MOST people get their first experience of wild food with the school-child's favourite, blackberries. Even in the dusty London suburb where I grew up there were neglected corners where you could find them. Whenever we went for an autumn walk we'd come home with treasure wrapped in my father's handkerchief. The pies were wonderful, but the handkerchief remained a delicate pink for ever after.

The bramble, rubus fruticosus, will grow just about anywhere in Britain. Stopping it is the problem. Digging up roots, laying heavy-duty plastic to block the light - a friend tried all of these, but still it comes. Goats will eat it, but prefer a nice cardboard box. I've seen a pony craning to snatch mouthfuls of the stuff, but I don't think that can be typical. Perhaps it was bored.

If you are the proud owner of brambles, your consolation comes from making the shoots into beer in the spring and gathering enough fruit in late summer for all your jam, crumble and winemaking needs. It makes an excellent security fence, too. A country cure for rheumatism was to scramble under a bramble bush, one of those ancient traditions that died out for a good reason. Otherwise, almost any country or suburban hedgerow will supply you. Avoid places with heavy traffic, much dust, and fields that are likely to have been sprayed. Commons, quiet back lanes, and footpaths that run through set-aside are your safest bets.

The bramble has an affinity with thistles, to attack your ankles, and nettles, to go for your legs, not to mention its very own thorns for the rest of you. I have picked blackberries in shorts and sandals, but only once. The juiciest ones are always just out of reach, so a walking stick with a crooked handle is useful. The ideal time to pick is after four or five days without rain, which bloats the berries and makes them tasteless, but there is a lot of variety in the ripening pattern. The same stretch of hedgerow will hold sprays of blossom, green fruit, and clusters of luscious berries, the grape of the British Isles. The berry is ripe when it comes off just at the touch of your fingers, incidentally. Comes off, rolls down your arm, and lands in the nettles, often. Let it lie, there are plenty more.

The following is an easy recipe for blackberry cordial. The alcoholic element here is vodka, which tastes well. French rural supermarkets stock great vats of eau de vie at this time of year, into which goes every leftover fruit, leaf and root from le jardin de mon oncle. Bring some back if you're going, but remember that it is often stronger, generally 40%-60% alcohol, than most cheap vodkas, which are usually around 38%.

Blackberry cordial


For every kilo of blackberries you will need:

  • 75cl vodka
  • 100 grams raw cane, Demerara or molasses sugar
  • 100 grams vanilla sugar
  • One cm piece of cinnamon stick, broken into fragments but not crushed or ground
  • One heaped tablespoon of borage flowers, if you have them.

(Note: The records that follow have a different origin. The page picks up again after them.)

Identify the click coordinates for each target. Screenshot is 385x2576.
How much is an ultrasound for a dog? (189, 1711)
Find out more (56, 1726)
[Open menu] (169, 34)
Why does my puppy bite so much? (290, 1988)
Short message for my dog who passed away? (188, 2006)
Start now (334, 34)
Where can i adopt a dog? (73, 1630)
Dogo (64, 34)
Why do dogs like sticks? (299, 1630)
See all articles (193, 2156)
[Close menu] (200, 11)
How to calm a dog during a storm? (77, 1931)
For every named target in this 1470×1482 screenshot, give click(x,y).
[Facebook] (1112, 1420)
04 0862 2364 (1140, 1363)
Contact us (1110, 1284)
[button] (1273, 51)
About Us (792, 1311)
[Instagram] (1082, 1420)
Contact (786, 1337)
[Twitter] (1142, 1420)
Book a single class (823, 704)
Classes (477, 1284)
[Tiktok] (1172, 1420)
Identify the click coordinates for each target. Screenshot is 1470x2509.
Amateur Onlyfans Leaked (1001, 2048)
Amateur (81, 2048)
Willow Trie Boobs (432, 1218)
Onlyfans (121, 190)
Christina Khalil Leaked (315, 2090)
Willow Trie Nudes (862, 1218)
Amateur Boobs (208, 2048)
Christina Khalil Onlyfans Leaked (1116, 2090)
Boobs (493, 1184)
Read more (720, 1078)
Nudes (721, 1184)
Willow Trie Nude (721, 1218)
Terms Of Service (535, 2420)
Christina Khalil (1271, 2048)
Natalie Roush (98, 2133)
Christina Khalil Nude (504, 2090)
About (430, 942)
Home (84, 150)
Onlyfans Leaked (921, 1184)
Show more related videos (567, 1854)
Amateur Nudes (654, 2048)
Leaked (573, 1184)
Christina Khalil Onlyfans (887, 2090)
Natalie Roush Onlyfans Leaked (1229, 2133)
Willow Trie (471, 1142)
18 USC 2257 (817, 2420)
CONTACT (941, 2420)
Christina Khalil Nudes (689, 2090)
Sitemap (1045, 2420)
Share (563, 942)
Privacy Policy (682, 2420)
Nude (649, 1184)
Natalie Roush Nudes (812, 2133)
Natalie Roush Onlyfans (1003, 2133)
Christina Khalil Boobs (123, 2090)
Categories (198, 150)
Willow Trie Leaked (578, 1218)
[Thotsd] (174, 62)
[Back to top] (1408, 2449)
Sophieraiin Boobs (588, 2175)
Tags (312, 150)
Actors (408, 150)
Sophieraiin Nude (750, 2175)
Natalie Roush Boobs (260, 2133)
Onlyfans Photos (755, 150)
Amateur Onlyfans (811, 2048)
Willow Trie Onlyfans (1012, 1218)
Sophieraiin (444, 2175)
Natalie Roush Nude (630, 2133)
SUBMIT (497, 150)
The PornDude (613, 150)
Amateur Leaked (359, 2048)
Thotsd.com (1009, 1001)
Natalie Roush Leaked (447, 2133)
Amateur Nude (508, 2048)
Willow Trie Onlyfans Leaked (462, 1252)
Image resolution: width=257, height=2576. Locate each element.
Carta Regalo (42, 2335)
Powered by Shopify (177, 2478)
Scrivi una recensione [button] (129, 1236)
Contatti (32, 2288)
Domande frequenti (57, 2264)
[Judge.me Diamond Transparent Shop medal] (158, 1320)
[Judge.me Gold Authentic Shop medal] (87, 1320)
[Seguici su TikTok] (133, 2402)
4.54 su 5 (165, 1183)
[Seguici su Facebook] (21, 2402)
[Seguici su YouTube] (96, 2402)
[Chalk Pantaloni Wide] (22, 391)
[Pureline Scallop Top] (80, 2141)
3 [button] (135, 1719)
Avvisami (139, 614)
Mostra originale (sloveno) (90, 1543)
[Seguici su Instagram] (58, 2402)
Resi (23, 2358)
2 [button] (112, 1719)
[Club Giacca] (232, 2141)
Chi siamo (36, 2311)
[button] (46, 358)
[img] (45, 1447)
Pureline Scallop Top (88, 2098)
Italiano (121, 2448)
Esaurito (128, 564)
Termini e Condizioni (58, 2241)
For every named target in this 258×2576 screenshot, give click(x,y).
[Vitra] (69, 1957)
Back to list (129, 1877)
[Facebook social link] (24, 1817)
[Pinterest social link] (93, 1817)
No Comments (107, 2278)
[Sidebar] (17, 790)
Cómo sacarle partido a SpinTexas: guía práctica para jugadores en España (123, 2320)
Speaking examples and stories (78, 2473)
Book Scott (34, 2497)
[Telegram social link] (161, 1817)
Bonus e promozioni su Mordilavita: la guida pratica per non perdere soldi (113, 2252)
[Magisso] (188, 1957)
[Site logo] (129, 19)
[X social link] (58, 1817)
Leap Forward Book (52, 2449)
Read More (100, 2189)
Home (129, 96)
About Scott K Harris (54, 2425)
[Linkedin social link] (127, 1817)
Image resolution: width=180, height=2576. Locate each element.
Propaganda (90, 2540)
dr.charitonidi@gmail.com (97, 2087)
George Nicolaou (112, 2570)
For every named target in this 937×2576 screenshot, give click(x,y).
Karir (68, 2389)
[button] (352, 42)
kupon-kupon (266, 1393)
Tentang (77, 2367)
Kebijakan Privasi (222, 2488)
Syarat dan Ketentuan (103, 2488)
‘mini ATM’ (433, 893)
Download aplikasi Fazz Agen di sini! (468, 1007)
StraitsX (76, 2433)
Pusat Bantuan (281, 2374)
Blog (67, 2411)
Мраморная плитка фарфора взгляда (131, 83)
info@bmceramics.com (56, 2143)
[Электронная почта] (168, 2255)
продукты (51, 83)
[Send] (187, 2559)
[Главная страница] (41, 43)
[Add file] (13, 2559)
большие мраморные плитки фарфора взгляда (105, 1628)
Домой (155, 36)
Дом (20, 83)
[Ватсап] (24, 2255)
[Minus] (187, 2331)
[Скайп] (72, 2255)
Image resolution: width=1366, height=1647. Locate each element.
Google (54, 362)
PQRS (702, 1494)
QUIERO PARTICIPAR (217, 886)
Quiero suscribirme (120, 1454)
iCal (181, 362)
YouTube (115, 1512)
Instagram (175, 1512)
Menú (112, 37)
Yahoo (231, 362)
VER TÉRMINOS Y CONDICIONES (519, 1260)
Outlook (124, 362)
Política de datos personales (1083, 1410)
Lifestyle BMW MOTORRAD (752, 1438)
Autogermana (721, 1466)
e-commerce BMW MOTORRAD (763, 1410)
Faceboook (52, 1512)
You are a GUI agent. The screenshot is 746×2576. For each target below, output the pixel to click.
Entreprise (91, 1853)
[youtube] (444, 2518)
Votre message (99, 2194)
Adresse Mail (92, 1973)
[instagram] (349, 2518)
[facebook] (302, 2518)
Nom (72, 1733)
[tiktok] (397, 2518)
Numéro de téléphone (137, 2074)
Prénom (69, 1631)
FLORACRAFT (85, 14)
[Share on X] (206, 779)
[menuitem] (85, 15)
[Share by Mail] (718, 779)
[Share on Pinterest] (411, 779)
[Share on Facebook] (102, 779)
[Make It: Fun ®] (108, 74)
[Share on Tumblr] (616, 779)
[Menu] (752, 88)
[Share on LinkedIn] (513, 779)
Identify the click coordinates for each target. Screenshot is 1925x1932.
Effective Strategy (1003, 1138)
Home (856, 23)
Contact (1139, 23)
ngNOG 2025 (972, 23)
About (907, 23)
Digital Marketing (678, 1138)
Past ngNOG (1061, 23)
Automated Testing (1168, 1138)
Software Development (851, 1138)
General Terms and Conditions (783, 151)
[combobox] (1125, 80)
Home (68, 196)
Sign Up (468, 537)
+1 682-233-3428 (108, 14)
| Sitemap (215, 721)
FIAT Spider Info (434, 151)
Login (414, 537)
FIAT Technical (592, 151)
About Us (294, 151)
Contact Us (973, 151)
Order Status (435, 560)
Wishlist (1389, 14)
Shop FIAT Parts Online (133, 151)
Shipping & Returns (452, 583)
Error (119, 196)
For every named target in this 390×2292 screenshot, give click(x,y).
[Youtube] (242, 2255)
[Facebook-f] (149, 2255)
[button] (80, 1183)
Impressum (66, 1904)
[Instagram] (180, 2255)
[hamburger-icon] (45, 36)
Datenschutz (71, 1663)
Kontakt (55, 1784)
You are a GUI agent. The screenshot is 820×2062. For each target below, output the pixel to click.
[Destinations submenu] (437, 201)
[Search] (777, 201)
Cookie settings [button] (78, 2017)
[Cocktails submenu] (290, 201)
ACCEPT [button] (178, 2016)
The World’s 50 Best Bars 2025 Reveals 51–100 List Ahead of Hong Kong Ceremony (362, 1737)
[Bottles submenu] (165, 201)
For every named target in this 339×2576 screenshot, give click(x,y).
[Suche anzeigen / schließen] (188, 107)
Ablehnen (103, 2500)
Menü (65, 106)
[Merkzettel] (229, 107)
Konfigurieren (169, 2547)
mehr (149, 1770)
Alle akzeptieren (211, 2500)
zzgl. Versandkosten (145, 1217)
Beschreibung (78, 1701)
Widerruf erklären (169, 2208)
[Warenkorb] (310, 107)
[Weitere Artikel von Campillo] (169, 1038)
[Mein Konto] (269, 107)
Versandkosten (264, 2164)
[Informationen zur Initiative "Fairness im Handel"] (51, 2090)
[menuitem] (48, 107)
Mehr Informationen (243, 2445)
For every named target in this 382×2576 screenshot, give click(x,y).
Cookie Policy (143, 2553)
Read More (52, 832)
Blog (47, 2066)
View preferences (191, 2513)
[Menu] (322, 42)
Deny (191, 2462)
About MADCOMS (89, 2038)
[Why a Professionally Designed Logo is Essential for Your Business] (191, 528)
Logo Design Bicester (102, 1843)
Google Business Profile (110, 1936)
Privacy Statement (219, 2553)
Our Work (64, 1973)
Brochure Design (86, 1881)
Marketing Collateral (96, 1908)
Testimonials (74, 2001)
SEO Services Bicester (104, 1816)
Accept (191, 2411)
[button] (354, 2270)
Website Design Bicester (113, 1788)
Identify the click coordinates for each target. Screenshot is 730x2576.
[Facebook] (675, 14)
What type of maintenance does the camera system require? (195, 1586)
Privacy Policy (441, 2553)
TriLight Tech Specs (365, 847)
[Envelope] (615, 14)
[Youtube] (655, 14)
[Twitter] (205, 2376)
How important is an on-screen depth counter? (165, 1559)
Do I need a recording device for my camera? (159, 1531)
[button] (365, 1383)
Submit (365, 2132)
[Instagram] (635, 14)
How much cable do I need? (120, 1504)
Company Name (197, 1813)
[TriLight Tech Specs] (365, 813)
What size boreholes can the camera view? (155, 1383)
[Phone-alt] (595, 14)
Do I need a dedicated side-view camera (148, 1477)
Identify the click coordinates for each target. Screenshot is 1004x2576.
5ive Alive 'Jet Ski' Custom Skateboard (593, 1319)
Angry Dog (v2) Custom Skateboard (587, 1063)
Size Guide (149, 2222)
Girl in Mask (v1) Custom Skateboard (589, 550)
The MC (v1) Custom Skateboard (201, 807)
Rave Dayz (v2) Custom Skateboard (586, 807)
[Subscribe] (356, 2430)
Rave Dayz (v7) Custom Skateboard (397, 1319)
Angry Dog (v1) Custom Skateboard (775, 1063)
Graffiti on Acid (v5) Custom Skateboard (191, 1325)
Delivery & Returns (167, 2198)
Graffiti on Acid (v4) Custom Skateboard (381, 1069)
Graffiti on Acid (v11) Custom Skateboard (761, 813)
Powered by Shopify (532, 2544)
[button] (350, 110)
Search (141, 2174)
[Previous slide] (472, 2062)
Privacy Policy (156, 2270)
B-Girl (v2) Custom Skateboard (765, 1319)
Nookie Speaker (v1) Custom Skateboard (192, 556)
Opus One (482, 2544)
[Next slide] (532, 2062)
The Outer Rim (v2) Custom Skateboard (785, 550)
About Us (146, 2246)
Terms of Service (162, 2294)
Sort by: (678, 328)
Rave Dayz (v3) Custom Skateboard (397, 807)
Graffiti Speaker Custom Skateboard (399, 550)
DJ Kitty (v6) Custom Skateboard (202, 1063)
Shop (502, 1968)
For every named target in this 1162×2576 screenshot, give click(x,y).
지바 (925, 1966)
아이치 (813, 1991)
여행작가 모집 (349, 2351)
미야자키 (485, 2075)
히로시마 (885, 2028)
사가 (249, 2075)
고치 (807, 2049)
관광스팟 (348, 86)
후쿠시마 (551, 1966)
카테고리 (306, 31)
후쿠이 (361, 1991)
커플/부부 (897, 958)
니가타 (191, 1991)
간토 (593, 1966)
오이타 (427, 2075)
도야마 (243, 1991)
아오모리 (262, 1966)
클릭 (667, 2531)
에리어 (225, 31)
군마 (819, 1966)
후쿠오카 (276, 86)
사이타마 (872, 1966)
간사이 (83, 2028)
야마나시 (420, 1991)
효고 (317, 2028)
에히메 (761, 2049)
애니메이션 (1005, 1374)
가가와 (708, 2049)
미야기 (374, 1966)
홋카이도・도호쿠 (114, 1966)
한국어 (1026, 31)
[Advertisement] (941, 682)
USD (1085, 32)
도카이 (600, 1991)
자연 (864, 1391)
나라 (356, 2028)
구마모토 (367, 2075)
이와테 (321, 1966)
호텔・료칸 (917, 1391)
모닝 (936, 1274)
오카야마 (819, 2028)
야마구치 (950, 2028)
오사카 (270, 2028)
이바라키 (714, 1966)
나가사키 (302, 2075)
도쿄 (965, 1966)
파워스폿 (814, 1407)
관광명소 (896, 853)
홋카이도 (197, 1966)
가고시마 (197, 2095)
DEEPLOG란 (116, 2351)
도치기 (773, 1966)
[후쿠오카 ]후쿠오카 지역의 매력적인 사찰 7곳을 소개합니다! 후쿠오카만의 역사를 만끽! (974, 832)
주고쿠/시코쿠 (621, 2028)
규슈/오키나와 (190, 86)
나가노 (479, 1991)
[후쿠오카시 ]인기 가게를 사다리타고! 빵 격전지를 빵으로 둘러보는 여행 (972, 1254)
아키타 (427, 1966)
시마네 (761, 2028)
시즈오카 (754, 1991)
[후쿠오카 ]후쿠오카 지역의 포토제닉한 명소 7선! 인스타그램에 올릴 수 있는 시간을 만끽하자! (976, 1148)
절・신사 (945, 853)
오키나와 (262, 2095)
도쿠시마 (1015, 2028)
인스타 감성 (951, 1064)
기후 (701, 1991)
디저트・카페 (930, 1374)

    1. Pick over the blackberries, removing bits of stalk and sepal and those deceptive ones which look ripe on one side but are green and stony on the other. Rinse the blackberries, shaking lightly to get rid of excess water. Put into a crock, dish or mixing bowl, scatter on the borage flowers if you're using them, and the pieces of cinnamon.

2. Slowly stir in the sugar with a wooden spoon.

3. Cover with a lid or plate and leave to stand for 24 hours.

4. Using a funnel, pour the mixture into a 1.5 litre screw top bottle. Pour in the vodka. Screw on the top.

5. Leave to stand for 14 days, shaking vigorously morning and evening.

6. Put by for six months.

7. Strain through a sieve into bottles. The sieve needs to be fine enough to keep out the pips. Label and use.

It makes a good after-dinner drink, and is also delicious as a sauce on ice-cream, or as the alcoholic element in trifle.

The fruit you have left in the sieve is squishy but nice, and has the added zing of vodka. I pick it over to remove the slivers of cinnamon, add 150 grams of apple, peeled, cored and cut into small pieces, plus100 cl of cherry juice, and make Tipsy Bramble Jam with it. Not many people make jam in April, not in this hemisphere at any rate.